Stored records
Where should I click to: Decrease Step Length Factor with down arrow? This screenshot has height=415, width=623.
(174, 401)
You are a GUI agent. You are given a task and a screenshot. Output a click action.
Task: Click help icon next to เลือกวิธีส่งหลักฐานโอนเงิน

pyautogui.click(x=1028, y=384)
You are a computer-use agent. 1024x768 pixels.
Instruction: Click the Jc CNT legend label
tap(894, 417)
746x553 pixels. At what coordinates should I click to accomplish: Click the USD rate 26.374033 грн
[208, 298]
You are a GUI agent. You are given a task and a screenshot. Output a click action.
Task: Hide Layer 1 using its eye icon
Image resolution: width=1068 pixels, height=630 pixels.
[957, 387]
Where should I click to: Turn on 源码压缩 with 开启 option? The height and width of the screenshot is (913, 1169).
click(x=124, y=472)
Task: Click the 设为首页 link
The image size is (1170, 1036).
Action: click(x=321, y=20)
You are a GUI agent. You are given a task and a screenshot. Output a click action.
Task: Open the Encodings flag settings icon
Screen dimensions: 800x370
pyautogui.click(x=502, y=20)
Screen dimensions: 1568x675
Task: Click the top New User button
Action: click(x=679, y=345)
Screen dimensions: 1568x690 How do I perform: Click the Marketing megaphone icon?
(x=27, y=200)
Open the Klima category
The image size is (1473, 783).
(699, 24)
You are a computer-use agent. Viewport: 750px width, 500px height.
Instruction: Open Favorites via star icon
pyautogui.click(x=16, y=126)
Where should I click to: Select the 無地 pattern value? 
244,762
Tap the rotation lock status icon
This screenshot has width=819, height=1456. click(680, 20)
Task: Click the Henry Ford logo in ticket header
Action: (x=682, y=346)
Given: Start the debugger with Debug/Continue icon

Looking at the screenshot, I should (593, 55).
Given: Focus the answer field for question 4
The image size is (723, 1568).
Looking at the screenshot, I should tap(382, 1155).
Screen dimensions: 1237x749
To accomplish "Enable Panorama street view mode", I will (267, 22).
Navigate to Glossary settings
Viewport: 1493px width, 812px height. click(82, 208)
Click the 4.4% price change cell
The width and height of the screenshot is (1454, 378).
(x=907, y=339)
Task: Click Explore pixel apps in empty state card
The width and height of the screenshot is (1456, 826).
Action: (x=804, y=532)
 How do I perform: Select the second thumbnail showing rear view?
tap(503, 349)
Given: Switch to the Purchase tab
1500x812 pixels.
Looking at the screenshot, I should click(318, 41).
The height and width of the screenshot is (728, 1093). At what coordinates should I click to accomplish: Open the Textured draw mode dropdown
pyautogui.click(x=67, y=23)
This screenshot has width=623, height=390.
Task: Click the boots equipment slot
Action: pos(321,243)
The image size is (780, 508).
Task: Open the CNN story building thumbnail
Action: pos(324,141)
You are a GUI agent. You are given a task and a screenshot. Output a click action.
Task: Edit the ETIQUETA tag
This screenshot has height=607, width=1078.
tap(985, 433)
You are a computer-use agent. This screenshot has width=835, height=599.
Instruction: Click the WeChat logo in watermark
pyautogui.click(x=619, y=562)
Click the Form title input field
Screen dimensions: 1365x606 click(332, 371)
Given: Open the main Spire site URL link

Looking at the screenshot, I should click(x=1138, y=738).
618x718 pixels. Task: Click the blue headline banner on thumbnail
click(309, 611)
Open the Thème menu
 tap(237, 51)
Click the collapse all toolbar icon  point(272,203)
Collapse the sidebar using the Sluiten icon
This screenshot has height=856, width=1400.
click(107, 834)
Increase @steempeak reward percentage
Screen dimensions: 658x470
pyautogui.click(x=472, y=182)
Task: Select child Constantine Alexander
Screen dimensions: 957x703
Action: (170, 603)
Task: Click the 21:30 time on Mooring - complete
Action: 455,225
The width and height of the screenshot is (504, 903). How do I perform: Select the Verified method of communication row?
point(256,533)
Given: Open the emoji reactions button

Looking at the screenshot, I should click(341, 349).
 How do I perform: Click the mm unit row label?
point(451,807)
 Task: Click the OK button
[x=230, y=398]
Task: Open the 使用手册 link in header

REQUIREMENT: Repeat the data. Leave nothing out and change nothing.

ANSWER SECTION:
Where should I click to: Decrease Step Length Factor with down arrow? This screenshot has height=415, width=623.
(174, 401)
You are a GUI agent. You are given a task and a screenshot. Output a click action.
Task: Click help icon next to เลือกวิธีส่งหลักฐานโอนเงิน

pyautogui.click(x=1028, y=384)
You are a computer-use agent. 1024x768 pixels.
Instruction: Click the Jc CNT legend label
tap(894, 417)
746x553 pixels. At what coordinates should I click to accomplish: Click the USD rate 26.374033 грн
[208, 298]
You are a GUI agent. You are given a task and a screenshot. Output a click action.
Task: Hide Layer 1 using its eye icon
Image resolution: width=1068 pixels, height=630 pixels.
[957, 387]
Where should I click to: Turn on 源码压缩 with 开启 option? The height and width of the screenshot is (913, 1169).
click(x=124, y=472)
Task: Click the 设为首页 link
The image size is (1170, 1036).
Action: click(x=321, y=20)
You are a GUI agent. You are given a task and a screenshot. Output a click action.
Task: Open the Encodings flag settings icon
Screen dimensions: 800x370
pyautogui.click(x=502, y=20)
Screen dimensions: 1568x675
Task: Click the top New User button
Action: click(x=679, y=345)
Screen dimensions: 1568x690 How do I perform: Click the Marketing megaphone icon?
(x=27, y=200)
Open the Klima category
The image size is (1473, 783).
(699, 24)
You are a computer-use agent. Viewport: 750px width, 500px height.
Instruction: Open Favorites via star icon
pyautogui.click(x=16, y=126)
Where should I click to: Select the 無地 pattern value? 
244,762
Tap the rotation lock status icon
This screenshot has width=819, height=1456. click(680, 20)
Task: Click the Henry Ford logo in ticket header
Action: (x=682, y=346)
Given: Start the debugger with Debug/Continue icon

Looking at the screenshot, I should (593, 55).
Given: Focus the answer field for question 4
The image size is (723, 1568).
Looking at the screenshot, I should tap(382, 1155).
Screen dimensions: 1237x749
To accomplish "Enable Panorama street view mode", I will (267, 22).
Navigate to Glossary settings
Viewport: 1493px width, 812px height. click(82, 208)
Click the 4.4% price change cell
The width and height of the screenshot is (1454, 378).
(x=907, y=339)
Task: Click Explore pixel apps in empty state card
The width and height of the screenshot is (1456, 826).
Action: (x=804, y=532)
 How do I perform: Select the second thumbnail showing rear view?
tap(503, 349)
Given: Switch to the Purchase tab
1500x812 pixels.
Looking at the screenshot, I should click(318, 41).
The height and width of the screenshot is (728, 1093). At what coordinates should I click to accomplish: Open the Textured draw mode dropdown
pyautogui.click(x=67, y=23)
This screenshot has width=623, height=390.
Task: Click the boots equipment slot
Action: pos(321,243)
The image size is (780, 508).
Task: Open the CNN story building thumbnail
Action: pos(324,141)
You are a GUI agent. You are given a task and a screenshot. Output a click action.
Task: Edit the ETIQUETA tag
This screenshot has height=607, width=1078.
tap(985, 433)
You are a computer-use agent. This screenshot has width=835, height=599.
Instruction: Click the WeChat logo in watermark
pyautogui.click(x=619, y=562)
Click the Form title input field
Screen dimensions: 1365x606 click(332, 371)
Given: Open the main Spire site URL link

Looking at the screenshot, I should click(x=1138, y=738).
618x718 pixels. Task: Click the blue headline banner on thumbnail
click(309, 611)
Open the Thème menu
 tap(237, 51)
Click the collapse all toolbar icon  point(272,203)
Collapse the sidebar using the Sluiten icon
This screenshot has height=856, width=1400.
click(107, 834)
Increase @steempeak reward percentage
Screen dimensions: 658x470
pyautogui.click(x=472, y=182)
Task: Select child Constantine Alexander
Screen dimensions: 957x703
Action: (170, 603)
Task: Click the 21:30 time on Mooring - complete
Action: 455,225
The width and height of the screenshot is (504, 903). How do I perform: Select the Verified method of communication row?
point(256,533)
Given: Open the emoji reactions button

Looking at the screenshot, I should click(341, 349).
 How do I perform: Click the mm unit row label?
point(451,807)
 Task: Click the OK button
[x=230, y=398]
Task: Open the 使用手册 link in header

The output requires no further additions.